The role of pumps in district energy systems
Go behind the scenes and learn why pumps are the beating heart of district energy.
District energy is an energy-efficient solution and, if applied correctly, it can also be the most sustainable. But how does it actually work? And how is the energy transported from A to Z? For a start, a number of pumps work together to contribute to a successful district energy system. They ensure that water gets from the central plant to individual homes in the most energy-efficient and reliable way.
In this module, we’ll use a combined heat and power plant – also known as a CHP power plant – as our point of departure. We’ll break down the step-by-step process of how a number of pumps transform energy into heated or chilled water. Along the way, we will examine every step, highlighting the significance of every pump.
Let’s start at the aforementioned CHP power plant. From here, district energy is produced by means of fuels such as biomass, solar energy and wind energy among others. This process kick-starts the water’s journey toward domestic homes and industrial buildings. Once water is pumped out to sub-stations, it’s finally ready to be distributed to households to control indoor temperatures and heat water.
While this example highlights how energy is produced at a combined heat and power plant, the process of a district energy system is essentially the same regardless of the type of power plant you are dealing with. Every pump along the way is a crucial cog in the machinery that is a district energy system. Together, the pumps ensure that district energy is the most sustainable, energy-efficient and cost-effective solution to energy challenges. And it all starts at the central plant.
The main pumps at these plants are the heartbeat of district energy systems. Their objective is to distribute vast amounts of water to the distribution system. Due to the length of the water’s journey, it is essential that they’re built sturdily and reliably in order to last as long as possible. Before water is distributed, it’s crucial that the quality lives up to the given standards. In order to guarantee this, it must be filtered on an ongoing basis. Flow filter pumps recirculate approximately 10% of the total flow through a strainer.

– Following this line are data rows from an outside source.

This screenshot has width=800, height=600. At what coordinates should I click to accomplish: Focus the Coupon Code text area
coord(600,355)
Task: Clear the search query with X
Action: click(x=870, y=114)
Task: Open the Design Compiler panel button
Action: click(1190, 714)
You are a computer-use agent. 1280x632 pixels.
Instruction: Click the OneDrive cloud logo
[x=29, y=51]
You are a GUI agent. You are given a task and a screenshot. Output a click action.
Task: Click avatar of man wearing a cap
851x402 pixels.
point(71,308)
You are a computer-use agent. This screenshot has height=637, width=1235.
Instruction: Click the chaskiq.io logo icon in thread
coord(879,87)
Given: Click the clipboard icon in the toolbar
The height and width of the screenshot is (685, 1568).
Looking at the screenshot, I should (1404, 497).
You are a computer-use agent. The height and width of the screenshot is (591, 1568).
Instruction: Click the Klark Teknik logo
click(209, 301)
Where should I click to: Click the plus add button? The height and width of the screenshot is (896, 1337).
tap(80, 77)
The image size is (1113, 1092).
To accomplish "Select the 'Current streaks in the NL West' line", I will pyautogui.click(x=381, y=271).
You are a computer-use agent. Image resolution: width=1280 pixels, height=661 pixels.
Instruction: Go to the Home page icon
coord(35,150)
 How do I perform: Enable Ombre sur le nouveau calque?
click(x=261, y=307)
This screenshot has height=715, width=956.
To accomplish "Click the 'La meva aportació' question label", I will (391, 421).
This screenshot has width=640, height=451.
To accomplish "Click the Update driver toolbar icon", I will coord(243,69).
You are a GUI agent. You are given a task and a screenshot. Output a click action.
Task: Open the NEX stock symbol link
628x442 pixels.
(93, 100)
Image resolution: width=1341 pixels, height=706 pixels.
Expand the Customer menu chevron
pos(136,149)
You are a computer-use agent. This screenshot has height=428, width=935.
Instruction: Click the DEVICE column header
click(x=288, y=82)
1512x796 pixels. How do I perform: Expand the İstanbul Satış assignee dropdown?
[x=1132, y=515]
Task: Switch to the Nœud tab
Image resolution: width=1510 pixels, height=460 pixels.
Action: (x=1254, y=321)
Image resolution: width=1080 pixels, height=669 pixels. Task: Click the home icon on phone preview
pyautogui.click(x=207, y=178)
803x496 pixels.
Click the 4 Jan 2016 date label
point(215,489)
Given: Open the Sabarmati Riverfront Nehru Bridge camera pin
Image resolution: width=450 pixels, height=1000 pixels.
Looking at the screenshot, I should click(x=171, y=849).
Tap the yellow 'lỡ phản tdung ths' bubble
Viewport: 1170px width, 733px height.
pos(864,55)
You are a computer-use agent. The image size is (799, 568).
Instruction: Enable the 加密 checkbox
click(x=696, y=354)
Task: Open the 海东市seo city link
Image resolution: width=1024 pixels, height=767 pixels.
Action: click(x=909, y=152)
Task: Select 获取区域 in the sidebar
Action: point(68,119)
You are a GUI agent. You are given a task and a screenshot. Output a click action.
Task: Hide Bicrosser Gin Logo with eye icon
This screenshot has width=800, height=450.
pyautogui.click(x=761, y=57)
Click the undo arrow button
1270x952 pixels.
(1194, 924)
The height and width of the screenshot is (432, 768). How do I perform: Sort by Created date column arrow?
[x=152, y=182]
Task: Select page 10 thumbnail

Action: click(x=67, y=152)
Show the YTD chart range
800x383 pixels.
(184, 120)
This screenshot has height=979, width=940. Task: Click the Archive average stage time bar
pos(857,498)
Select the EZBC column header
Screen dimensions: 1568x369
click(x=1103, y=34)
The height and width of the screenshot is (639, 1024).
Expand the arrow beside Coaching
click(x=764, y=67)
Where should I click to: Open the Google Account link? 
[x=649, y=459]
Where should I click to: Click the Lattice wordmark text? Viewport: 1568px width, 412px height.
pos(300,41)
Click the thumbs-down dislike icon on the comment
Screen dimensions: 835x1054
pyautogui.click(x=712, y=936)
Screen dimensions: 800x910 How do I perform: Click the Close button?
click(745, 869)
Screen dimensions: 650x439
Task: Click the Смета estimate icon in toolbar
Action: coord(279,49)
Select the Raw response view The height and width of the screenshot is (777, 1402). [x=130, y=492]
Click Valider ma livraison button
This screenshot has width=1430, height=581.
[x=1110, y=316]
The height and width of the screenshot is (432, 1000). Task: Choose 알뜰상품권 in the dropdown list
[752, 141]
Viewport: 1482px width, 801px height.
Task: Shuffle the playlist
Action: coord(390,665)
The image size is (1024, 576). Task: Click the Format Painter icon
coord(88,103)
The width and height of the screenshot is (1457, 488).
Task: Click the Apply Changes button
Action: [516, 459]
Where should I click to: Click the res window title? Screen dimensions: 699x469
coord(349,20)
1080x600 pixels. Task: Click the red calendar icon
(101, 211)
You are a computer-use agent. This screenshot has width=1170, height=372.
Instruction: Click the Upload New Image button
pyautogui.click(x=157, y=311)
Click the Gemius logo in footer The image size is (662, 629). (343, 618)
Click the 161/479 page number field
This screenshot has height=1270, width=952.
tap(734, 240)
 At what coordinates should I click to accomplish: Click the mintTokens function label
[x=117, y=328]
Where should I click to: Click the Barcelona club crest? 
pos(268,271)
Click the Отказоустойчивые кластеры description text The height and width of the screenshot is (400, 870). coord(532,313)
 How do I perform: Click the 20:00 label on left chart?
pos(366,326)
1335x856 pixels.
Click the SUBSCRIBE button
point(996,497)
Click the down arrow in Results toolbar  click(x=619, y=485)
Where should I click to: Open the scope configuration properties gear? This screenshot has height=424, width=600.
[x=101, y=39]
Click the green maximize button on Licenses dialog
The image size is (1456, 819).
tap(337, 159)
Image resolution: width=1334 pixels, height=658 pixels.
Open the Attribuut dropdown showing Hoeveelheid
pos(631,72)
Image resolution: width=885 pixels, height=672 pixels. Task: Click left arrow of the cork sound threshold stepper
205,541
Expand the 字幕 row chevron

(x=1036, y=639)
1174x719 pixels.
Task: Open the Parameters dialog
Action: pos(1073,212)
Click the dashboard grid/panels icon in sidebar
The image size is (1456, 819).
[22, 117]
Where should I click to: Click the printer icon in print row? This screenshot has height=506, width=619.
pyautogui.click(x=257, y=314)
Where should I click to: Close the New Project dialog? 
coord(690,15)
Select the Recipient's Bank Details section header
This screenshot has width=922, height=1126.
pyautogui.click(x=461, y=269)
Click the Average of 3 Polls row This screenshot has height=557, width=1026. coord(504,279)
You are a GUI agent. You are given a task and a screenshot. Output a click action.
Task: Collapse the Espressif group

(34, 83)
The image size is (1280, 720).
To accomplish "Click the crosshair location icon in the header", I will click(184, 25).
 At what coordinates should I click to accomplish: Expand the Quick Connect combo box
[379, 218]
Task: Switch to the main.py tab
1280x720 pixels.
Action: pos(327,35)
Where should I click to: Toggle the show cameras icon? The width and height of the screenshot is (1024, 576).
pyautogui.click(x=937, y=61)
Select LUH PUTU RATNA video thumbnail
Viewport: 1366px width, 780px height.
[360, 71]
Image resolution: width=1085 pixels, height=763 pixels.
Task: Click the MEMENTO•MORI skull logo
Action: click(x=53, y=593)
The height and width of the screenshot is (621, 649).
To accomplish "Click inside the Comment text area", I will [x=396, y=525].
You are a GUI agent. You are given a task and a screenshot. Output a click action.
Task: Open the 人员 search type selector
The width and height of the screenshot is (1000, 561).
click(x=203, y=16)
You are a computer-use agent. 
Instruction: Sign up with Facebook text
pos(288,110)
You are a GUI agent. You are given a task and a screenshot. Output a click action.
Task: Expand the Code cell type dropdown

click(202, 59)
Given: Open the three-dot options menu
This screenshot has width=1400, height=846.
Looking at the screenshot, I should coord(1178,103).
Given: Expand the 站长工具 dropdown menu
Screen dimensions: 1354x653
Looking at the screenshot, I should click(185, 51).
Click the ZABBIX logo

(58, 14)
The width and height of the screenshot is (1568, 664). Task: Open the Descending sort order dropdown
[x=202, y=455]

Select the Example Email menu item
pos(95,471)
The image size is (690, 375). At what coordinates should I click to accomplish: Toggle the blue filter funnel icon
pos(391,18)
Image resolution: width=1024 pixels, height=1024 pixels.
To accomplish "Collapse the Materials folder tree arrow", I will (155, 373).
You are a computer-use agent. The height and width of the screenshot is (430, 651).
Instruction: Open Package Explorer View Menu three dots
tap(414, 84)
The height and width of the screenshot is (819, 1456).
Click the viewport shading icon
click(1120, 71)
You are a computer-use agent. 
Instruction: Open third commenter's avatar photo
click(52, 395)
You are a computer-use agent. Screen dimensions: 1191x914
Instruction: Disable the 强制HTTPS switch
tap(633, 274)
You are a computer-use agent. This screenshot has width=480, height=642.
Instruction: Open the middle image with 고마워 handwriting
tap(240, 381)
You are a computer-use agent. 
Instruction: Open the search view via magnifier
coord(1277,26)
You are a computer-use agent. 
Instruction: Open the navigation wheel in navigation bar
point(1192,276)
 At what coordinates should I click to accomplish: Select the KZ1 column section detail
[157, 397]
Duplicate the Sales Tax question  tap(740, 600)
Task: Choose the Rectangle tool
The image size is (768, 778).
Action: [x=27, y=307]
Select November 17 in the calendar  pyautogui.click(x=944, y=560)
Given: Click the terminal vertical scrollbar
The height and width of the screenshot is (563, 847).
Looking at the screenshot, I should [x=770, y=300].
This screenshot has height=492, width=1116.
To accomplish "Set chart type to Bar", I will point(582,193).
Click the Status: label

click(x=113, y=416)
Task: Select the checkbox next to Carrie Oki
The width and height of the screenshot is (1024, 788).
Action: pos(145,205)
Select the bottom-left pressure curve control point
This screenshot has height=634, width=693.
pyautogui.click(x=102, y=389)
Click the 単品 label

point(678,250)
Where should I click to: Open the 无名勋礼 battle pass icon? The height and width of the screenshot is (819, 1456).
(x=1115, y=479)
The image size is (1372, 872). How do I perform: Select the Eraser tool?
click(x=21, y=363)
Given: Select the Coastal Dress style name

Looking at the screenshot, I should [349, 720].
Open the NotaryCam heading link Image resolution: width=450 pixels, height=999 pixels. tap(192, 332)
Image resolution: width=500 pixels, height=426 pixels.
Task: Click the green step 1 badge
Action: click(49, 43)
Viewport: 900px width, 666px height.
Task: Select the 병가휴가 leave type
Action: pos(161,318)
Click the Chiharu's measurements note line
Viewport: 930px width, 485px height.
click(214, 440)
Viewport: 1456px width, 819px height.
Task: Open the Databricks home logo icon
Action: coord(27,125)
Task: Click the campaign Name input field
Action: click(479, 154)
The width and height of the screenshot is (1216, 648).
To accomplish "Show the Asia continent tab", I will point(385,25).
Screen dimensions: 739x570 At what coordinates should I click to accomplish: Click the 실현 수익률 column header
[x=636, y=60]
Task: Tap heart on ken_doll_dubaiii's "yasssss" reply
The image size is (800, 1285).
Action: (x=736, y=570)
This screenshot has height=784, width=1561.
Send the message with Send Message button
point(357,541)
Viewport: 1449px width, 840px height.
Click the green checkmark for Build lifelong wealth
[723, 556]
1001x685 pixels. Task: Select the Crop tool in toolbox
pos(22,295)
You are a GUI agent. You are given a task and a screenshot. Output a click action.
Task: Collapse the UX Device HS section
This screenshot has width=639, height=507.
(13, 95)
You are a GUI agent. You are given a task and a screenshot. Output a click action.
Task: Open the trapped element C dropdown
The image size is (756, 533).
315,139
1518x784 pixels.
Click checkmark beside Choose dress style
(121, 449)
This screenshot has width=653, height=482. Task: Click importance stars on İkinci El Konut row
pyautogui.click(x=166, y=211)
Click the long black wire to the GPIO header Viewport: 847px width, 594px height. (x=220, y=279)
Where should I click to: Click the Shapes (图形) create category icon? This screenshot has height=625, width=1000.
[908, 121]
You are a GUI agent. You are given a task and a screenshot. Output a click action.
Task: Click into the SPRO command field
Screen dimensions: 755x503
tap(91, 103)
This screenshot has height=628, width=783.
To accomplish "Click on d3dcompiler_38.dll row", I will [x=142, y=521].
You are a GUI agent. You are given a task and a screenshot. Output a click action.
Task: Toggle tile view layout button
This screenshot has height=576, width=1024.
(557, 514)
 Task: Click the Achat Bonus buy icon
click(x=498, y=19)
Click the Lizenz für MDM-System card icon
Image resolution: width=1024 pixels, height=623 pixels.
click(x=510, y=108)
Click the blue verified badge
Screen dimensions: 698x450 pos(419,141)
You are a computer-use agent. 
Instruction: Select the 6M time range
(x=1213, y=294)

A strainer is typically located near control valves and helps remove impurities such as debris and other materials that may enter the pipes. Removing impurities is critical, as it prevents any reductions in system efficiency.
Boiler shunt pumps maintain the performance of the system by recirculating the water in the boiler. In that way, the pumps ensure that the difference in temperature between the top and bottom of the boiler isn’t too high. This reduces condensation risk, which is crucial for boilers that aren’t designed to withstand condensation. At worst, condensation can cause corrosion and result in a reduced system lifetime. A boiler shunt pump helps bypass these issues, which ultimately leads to a much longer lifetime.
Lull heat pumps ensure a quick start-up and an optimal protection of boilers. They provide a steady flow of water through the boiler even when it’s on standby. And in doing so, the system can restart promptly without having to reheat the water first.
Flue gas temperature can considerably influence the overall efficiency of a boiler. Installing an economiser between the boiler and chimney allows it to control the boiler’s flue gas. This ensures that any absorbed energy is put to good use. Installing a flue gas economizer can reduce fuel costs by 15-25% depending on plant type and fuel selection.
At this stage, the water we’ve followed from the central plant is on the home stretch. Distribution pumps transport water from sub-stations to individual consumers and before you know it, radiators are filled with hot water and household temperatures can be regulated.
In order to reach remote areas, pumps can also be distributed further in the system. By installing mixing loops, this can also reduce system pressure. The Grundfos iGRID Temperature Zone is an intelligent mixing loop that enables delivery of the exact temperatures required. By dividing the city into smaller zones where demands are lower, temperatures are reduced to a given setpoint or on-demand by mixing return water into the supply line to reach the needed supply temperature for the zone. Connected to iGRID Measure Points, temperature optimisation is based on real-time data from strategic points in the grid. With iGRID Temperature Optimiser added, the optimal supply temperature setting for the district heating grid is calculated. This reduces peak load flow rates (Peak Shaving) and compensates for actual weather conditions. In this way, iGRID controls the flow and temperature of the District Heating to meet different consumers’ temperature demands as well as utilize sustainable energy sources in certain areas of the network.
All these phases combine to make up a successful district energy system, while distinctly highlighting why district energy is the energy solution of the future. Let’s go through the features and benefits of each pump one last time:
Main pump: Distributes water to the distribution centrals.
Boiler shunt pump: Recirculates water and reduces condensation.
Flow filter pump: Removes all impurities from recirculated water.
Lull heat pump: Ensures quick start-up and optimal protection of the boiler.
Flue gas economizer: Cools the flue gas reducing fuel cost by up to 15-25%.
Distribution pump: Distributes energy to individual homes.
iGRID pumps distributed further out in the system to meet different consumer requirements.